** Begin RECORDS PROVIDED **

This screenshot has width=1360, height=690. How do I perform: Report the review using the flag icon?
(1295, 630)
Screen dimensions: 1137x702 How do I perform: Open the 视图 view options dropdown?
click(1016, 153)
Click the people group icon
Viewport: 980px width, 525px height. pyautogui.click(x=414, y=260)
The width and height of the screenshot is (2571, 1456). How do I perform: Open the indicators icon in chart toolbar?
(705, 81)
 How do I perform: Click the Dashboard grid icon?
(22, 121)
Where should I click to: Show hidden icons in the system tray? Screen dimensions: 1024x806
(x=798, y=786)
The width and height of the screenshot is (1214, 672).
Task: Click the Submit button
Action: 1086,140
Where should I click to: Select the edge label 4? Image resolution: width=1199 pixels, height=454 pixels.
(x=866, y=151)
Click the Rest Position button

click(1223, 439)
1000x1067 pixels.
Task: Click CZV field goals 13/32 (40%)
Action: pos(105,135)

** End RECORDS PROVIDED **

— JOB —
Rewrite all of the lines above, switching every occurrence of "How do I perform" to "What is the step to" and leaving everything else unchanged.

— COMPLETE OUTPUT —
This screenshot has width=1360, height=690. What is the step to: Report the review using the flag icon?
(1295, 630)
Screen dimensions: 1137x702 What is the step to: Open the 视图 view options dropdown?
click(1016, 153)
Click the people group icon
Viewport: 980px width, 525px height. pyautogui.click(x=414, y=260)
The width and height of the screenshot is (2571, 1456). What is the step to: Open the indicators icon in chart toolbar?
(705, 81)
 What is the step to: Click the Dashboard grid icon?
(22, 121)
Where should I click to: Show hidden icons in the system tray? Screen dimensions: 1024x806
(x=798, y=786)
The width and height of the screenshot is (1214, 672).
Task: Click the Submit button
Action: 1086,140
Where should I click to: Select the edge label 4? Image resolution: width=1199 pixels, height=454 pixels.
(x=866, y=151)
Click the Rest Position button

click(1223, 439)
1000x1067 pixels.
Task: Click CZV field goals 13/32 (40%)
Action: pos(105,135)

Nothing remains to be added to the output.